Assigned task - List, from the lines below, each one with "computer" in it.

Record excerpts -
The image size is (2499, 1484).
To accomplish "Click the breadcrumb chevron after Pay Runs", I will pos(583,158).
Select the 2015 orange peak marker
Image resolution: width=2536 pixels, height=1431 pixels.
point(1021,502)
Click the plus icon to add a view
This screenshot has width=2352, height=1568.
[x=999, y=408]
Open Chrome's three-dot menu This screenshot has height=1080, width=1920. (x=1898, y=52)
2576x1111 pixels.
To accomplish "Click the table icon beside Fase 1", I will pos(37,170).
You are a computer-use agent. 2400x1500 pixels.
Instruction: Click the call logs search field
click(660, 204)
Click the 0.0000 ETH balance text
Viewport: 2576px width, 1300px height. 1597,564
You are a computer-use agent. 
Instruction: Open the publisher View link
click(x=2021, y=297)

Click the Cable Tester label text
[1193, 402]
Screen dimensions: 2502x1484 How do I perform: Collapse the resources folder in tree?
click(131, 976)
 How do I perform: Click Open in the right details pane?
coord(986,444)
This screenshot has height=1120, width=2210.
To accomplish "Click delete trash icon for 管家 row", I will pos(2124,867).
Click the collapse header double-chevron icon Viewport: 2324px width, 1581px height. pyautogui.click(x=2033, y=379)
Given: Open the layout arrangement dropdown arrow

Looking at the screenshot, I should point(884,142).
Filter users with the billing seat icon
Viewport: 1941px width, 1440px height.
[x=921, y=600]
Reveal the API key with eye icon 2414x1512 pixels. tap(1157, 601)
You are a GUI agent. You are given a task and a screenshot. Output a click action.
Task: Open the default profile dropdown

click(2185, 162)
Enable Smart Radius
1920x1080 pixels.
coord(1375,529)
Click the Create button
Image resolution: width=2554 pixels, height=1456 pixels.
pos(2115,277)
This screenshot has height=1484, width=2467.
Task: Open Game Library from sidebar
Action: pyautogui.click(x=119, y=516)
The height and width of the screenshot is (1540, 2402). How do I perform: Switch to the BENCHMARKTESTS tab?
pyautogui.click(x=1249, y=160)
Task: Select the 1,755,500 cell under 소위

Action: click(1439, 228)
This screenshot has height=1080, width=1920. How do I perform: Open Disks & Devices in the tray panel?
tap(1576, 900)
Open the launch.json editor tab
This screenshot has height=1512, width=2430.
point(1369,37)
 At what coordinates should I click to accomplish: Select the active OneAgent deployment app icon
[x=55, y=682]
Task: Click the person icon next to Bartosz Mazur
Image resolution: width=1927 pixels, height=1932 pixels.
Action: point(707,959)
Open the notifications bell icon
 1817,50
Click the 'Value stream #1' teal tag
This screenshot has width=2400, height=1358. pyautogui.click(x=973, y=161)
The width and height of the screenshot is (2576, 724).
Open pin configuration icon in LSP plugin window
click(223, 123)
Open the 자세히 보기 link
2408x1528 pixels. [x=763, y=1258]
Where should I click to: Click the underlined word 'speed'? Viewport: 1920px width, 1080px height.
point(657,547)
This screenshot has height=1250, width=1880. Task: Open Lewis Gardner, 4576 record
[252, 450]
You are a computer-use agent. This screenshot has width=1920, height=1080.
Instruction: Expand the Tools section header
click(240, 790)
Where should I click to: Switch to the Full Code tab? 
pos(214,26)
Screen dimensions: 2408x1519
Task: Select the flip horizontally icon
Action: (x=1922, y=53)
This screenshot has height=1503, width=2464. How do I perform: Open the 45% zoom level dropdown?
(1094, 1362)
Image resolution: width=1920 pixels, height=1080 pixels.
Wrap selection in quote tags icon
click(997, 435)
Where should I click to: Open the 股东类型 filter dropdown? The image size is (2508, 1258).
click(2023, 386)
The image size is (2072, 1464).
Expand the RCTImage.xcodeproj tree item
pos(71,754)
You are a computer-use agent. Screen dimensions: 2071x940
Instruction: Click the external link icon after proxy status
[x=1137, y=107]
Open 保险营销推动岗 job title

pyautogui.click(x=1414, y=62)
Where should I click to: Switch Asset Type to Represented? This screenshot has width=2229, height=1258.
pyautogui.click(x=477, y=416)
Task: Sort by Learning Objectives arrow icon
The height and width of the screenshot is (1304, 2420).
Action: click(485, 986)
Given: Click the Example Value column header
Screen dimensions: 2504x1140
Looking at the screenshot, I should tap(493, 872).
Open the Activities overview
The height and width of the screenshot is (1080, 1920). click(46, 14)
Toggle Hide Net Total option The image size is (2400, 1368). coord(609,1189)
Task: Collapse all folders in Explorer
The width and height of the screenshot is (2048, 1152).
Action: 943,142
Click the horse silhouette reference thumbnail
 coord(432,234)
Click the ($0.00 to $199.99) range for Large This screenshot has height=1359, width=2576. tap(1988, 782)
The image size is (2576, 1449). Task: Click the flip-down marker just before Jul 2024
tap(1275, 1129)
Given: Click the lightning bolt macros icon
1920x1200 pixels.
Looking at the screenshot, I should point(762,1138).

Result -
You are a computer-use agent. 2400x1500 pixels.
You are a computer-use agent. 
You are a computer-use agent. This screenshot has width=1920, height=1080.
You are a computer-use agent. Screen dimensions: 2071x940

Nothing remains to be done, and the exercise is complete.